## Given task:
Return the following data line for line, with every word, number and symbol unchanged.

START Records shown

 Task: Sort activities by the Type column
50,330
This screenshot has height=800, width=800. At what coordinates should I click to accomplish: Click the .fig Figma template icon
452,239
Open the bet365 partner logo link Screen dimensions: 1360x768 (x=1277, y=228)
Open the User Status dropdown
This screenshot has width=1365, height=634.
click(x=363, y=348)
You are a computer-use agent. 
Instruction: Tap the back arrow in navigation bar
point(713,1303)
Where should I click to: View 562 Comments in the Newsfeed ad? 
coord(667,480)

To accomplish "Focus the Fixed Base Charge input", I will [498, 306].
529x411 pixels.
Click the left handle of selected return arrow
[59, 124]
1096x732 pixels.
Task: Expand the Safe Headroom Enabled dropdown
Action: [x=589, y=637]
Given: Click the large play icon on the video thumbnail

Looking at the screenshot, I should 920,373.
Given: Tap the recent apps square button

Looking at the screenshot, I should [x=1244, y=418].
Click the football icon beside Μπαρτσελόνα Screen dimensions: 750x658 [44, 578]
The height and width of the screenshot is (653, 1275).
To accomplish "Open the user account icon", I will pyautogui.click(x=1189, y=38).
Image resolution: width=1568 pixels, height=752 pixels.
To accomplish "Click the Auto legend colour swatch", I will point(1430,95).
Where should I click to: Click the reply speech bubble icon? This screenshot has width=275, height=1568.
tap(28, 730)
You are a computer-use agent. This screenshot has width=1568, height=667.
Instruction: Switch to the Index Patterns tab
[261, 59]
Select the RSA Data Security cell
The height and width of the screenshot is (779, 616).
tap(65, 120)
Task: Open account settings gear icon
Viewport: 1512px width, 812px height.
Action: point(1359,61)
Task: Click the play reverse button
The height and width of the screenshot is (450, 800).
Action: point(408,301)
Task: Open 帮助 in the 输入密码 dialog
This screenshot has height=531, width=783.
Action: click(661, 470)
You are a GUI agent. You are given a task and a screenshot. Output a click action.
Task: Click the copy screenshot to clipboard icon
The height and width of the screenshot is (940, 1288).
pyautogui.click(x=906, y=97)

END Records shown

## Written answer:
 Task: Sort activities by the Type column
50,330
This screenshot has height=800, width=800. At what coordinates should I click to accomplish: Click the .fig Figma template icon
452,239
Open the bet365 partner logo link Screen dimensions: 1360x768 (x=1277, y=228)
Open the User Status dropdown
This screenshot has width=1365, height=634.
click(x=363, y=348)
You are a computer-use agent. 
Instruction: Tap the back arrow in navigation bar
point(713,1303)
Where should I click to: View 562 Comments in the Newsfeed ad? 
coord(667,480)

To accomplish "Focus the Fixed Base Charge input", I will [498, 306].
529x411 pixels.
Click the left handle of selected return arrow
[59, 124]
1096x732 pixels.
Task: Expand the Safe Headroom Enabled dropdown
Action: [x=589, y=637]
Given: Click the large play icon on the video thumbnail

Looking at the screenshot, I should 920,373.
Given: Tap the recent apps square button

Looking at the screenshot, I should [x=1244, y=418].
Click the football icon beside Μπαρτσελόνα Screen dimensions: 750x658 [44, 578]
The height and width of the screenshot is (653, 1275).
To accomplish "Open the user account icon", I will pyautogui.click(x=1189, y=38).
Image resolution: width=1568 pixels, height=752 pixels.
To accomplish "Click the Auto legend colour swatch", I will point(1430,95).
Where should I click to: Click the reply speech bubble icon? This screenshot has width=275, height=1568.
tap(28, 730)
You are a computer-use agent. This screenshot has width=1568, height=667.
Instruction: Switch to the Index Patterns tab
[261, 59]
Select the RSA Data Security cell
The height and width of the screenshot is (779, 616).
tap(65, 120)
Task: Open account settings gear icon
Viewport: 1512px width, 812px height.
Action: point(1359,61)
Task: Click the play reverse button
The height and width of the screenshot is (450, 800).
Action: point(408,301)
Task: Open 帮助 in the 输入密码 dialog
This screenshot has height=531, width=783.
Action: click(661, 470)
You are a GUI agent. You are given a task and a screenshot. Output a click action.
Task: Click the copy screenshot to clipboard icon
The height and width of the screenshot is (940, 1288).
pyautogui.click(x=906, y=97)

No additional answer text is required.